Modifiable Risk Factors and Brain Positron Emission Tomography Measures of Amyloid and Tau in Nondemented Adults with Memory Complaints

Abstract

Objective: Exercise and diet impact body composition, but their age-related brain effects are unclear at the molecular imaging level. To address these issues, the authors determined whether body mass index (BMI), physical activity, and diet relate to brain positron emission tomography (PET) of amyloid plaques and tau tangles using 2-(1-(6-[(2-[F-18]fluoroethyl)(methyl)amino]-2-naphthyl)ethylidene)malononitrile (FDDNP).

Methods: Volunteers (N = 44; mean age: 62.6 ± 10.7 years) with subjective memory impairment (N = 24) or mild cognitive impairment (MCI; N = 20) were recruited by soliciting for memory complaints. Levels of physical activity and extent of following a Mediterranean-type diet were self-reported. FDDNP-PET scans assessed plaque/tangle binding in Alzheimer disease-associated regions (frontal, parietal, medial and lateral temporal, posterior cingulate). Mixed models controlling for known covariates examined BMI, physical activity, and diet in relation to FDDNP-PET.

Results: MCI subjects with above normal BMI (>25) had higher FDDNP-PET binding compared with those with normal BMI (1.11(0.03) versus 1.08(0.03), ES = 1.04, t(35) = 3.3, p = 0.002). Greater physical activity was associated with lower FDDNP-PET binding in MCI subjects (1.07(0.03) versus 1.11(0.03), ES = 1.13, t(35) = -3.1, p = 0.004) but not in subjects with subjective memory impairment (1.07(0.03) versus 1.07(0.03), ES = 0.02, t(35) = -0.1, p = 0.9). Healthier diet related to lower FDDNP-PET binding, regardless of cognitive status (1.07(0.03) versus 1.09(0.02), ES = 0.72, t(35) = -2.1, p = 0.04).

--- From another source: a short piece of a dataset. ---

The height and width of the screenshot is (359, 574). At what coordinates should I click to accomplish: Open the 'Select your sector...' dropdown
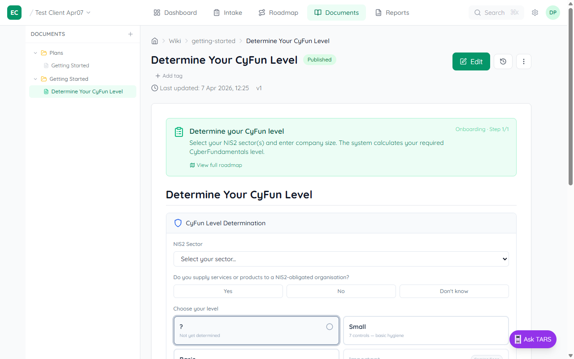point(341,259)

Conclusion: These preliminary findings are consistent with a relationship between risk modifiersand brain plaque/tangle deposition in nondemented individuals and supports maintenance of normal body weight, regular physical activity, and healthy diet to protect the brain during aging. (clinicaltrials.gov; NCT00355498).

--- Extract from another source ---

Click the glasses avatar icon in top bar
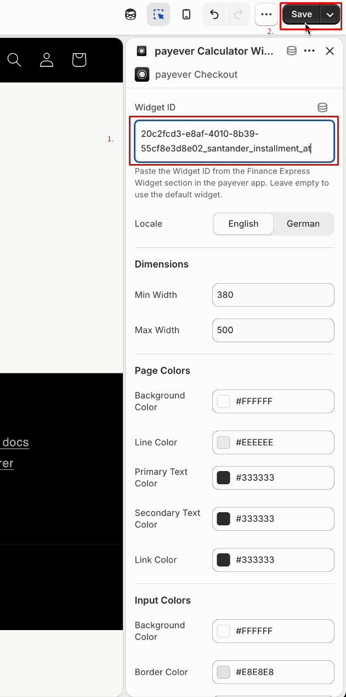Image resolution: width=346 pixels, height=697 pixels. [x=131, y=15]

Keywords: Alzheimer disease; FDDNP; PET; exercise.

Conflict of interest statement

Financial Disclosures: Dr. Merrill reports having received lecture fees from Assurex Health. Dr. Barrio and Dr. Small co-inventors of FDDNP-PET, which UCLA has licensed to TauMark, LLC. Dr. Barrio and Dr. Small have a financial interest in TauMark, LLC. Dr. Small reports having served as a consultant and/or having received lecture fees from Novartis, Forum Pharmaceuticals, Lily and Herbalife; grants from POM Wonderful; and writing fees from Herbalife, Newsmax Media, and Workman Publishing. Dr. Lavretsky reports having received grant support from Forest Research Institute and the Alzheimer’s Research and Prevention Foundation and consulting fees from Eli Lilly. Drs. Siddarth, Raji, Ercoli, Miller, Harris, Burggren, Bookheimer, Mrs. Emerson, and Ms. Rueda have no financial conflicts of interest.

Copyright © 2016 American Association for Geriatric Psychiatry. Published by Elsevier Inc. All rights reserved.

Figures

Figure 1. Relation of FDDNP-PET Binding Levels to Diet, Physical Activity, and Body Mass Index Groups

Histograms represent mean FDDNP-PET binding levels (with standard deviation bars) in relation to lifestyle measures in MCI and subjective memory impairment groups. Lower FDDNP-PET binding was present in both MCI and subjective memory impairment subjects adhering ‘often’ to a healthy diet (A) when compared to those ‘rarely’ adherent to a healthy diet. In contrast, MCI but not subjective memory impairment subjects differed in FDDNP-PET binding levels based on categorization of both higher vs. lower physical activity levels (B) and normal BMI vs. above normal BMI status (C). Abbreviations: MCI: mild cognitive impairment; FDDNP: 2-(1-(6-[(2-[F18]fluoroethyl)(methyl)amino]-2-naphthyl)ethylidene)malononitrile; PET: positron emission tomography; SMI: subjective memory impairment.